2. An inking station according to claim 1, in which the drive shaft and outer shaft include complementary biasing means such that oscillating movement of the drive shaft causes the outer shaft to move axially over the fixed shaft.

3. An inking station according to claim 1, further comprising a slot in the shaft of each oscillating roller through which a pin, in use, moves the outer shaft of the oscillating roller.

4. An inking station according to claim 1, in which the oscillator roller body is mounted on roller bearings.

5. An inking station according to claim 1, further comprising a housing for the oscillating roller or rollers.

6. An inking station according to claim 5, in which the housing is a cam box and the cam is a flat faced cam arrangement for each oscillating roller.

7. An inking station according to claim 1, further comprising a drive for the inker rollers, which is connected via one or more pulleys to the main can decorator power supply and the inker drive being divided between both sides of the inker frame, thereby providing temperature control of the pulleys.

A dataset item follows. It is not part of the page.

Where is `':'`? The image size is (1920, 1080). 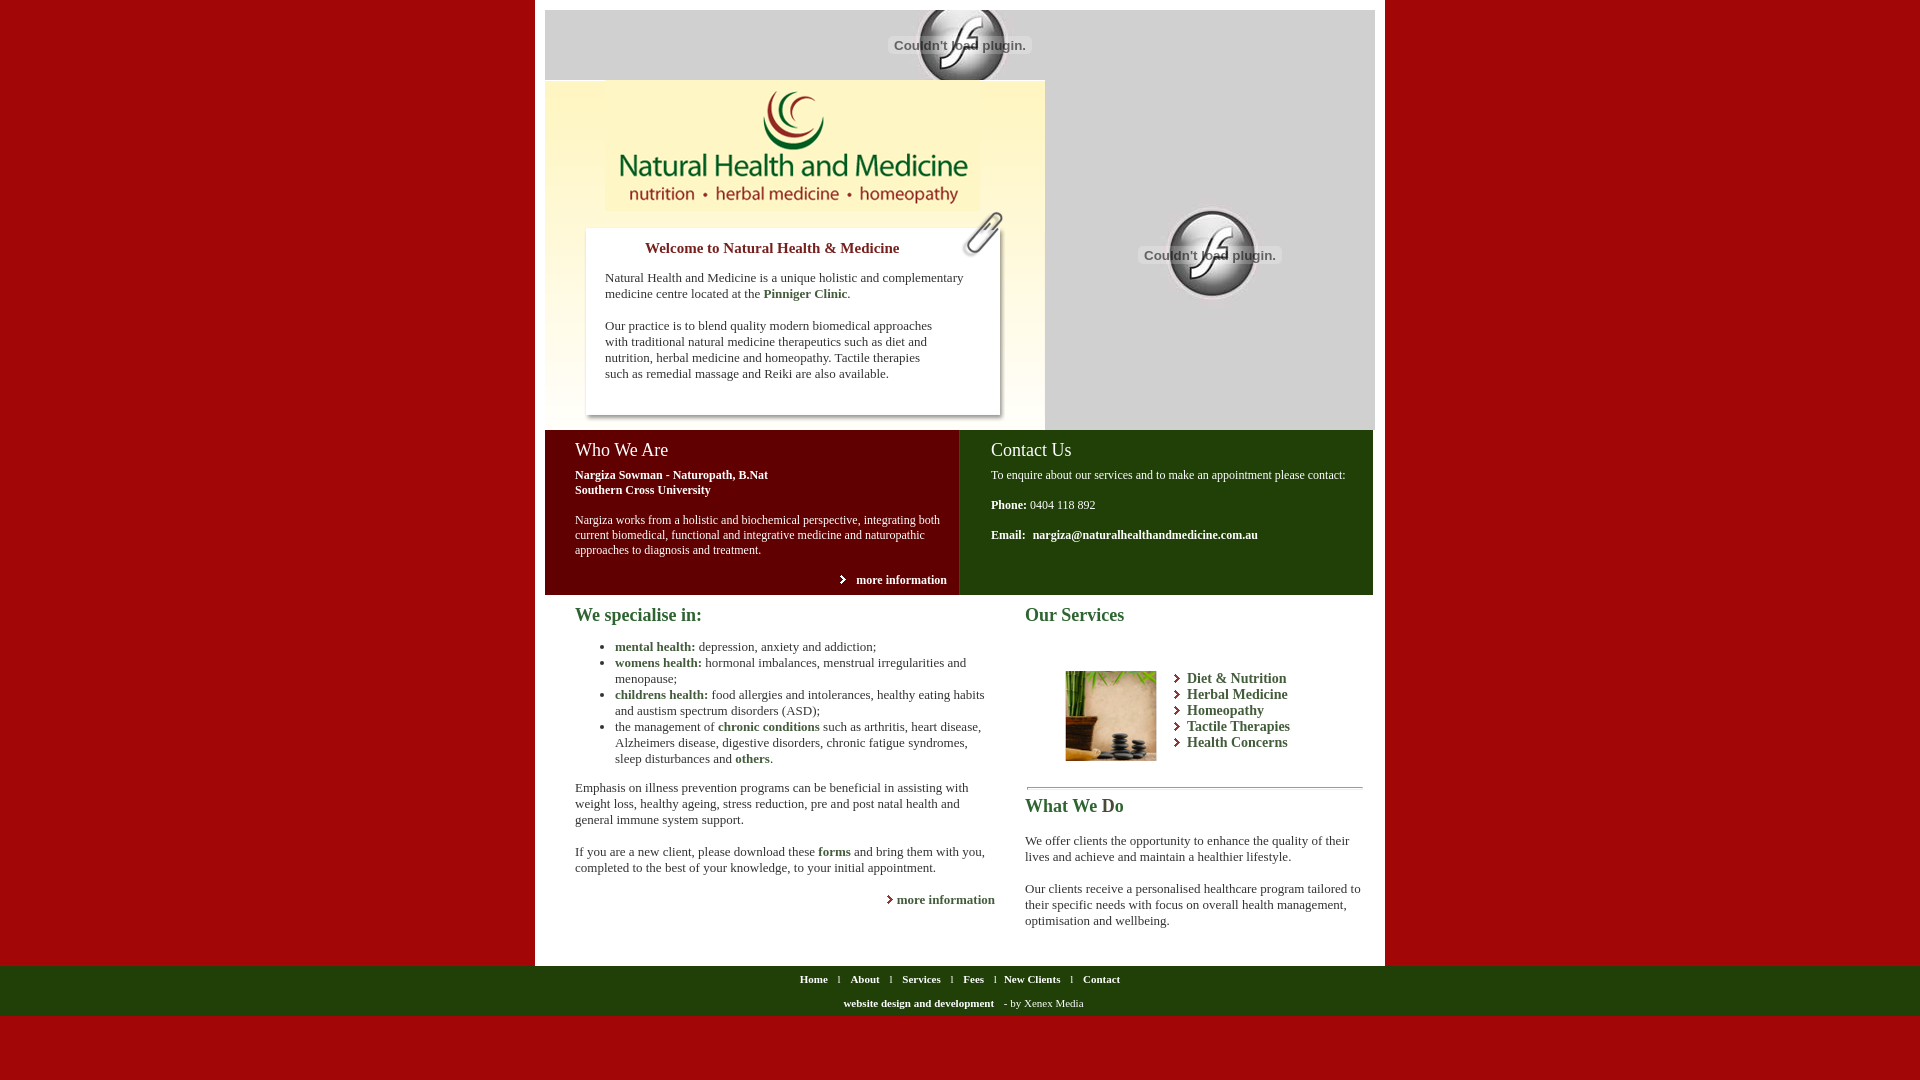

8. An inking station according to claim 1, in which at least one of the rollers is mounted on a shaft which includes channels for distributing cooling water.

9. A method of applying ink to a printing plate in a can body decorator, the method comprising:

transferring ink from a tank over a series of rollers including one or more oscillating rollers; each oscillator roller having a fixed shaft,

clamping the position of the fixed shaft;

moving a drive shaft longitudinally relative to the fixed shaft and controlling the drive shaft movement with a cam;

connecting an outer shaft to the drive shaft and thereby controlling movement of the outer shaft by the cam controlled movement of the drive shaft; and

rotating an oscillator roller body by contacting adjacent rollers in the inking station; and

distributing ink across the adjacent roller by transmitting the cam driven axial movement of the outer shaft to the oscillating roller body.

10. A method of applying ink to a printing plate according to claim 9, comprising moving the outer roller axially over the fixed shaft by oscillating longitudinal movement of the inner roller.

11. The method of claim 9 in which the step of distributing the ink is distributing the ink uniformly.

12. The inking station according to claim 2, in which the biasing means is a spring.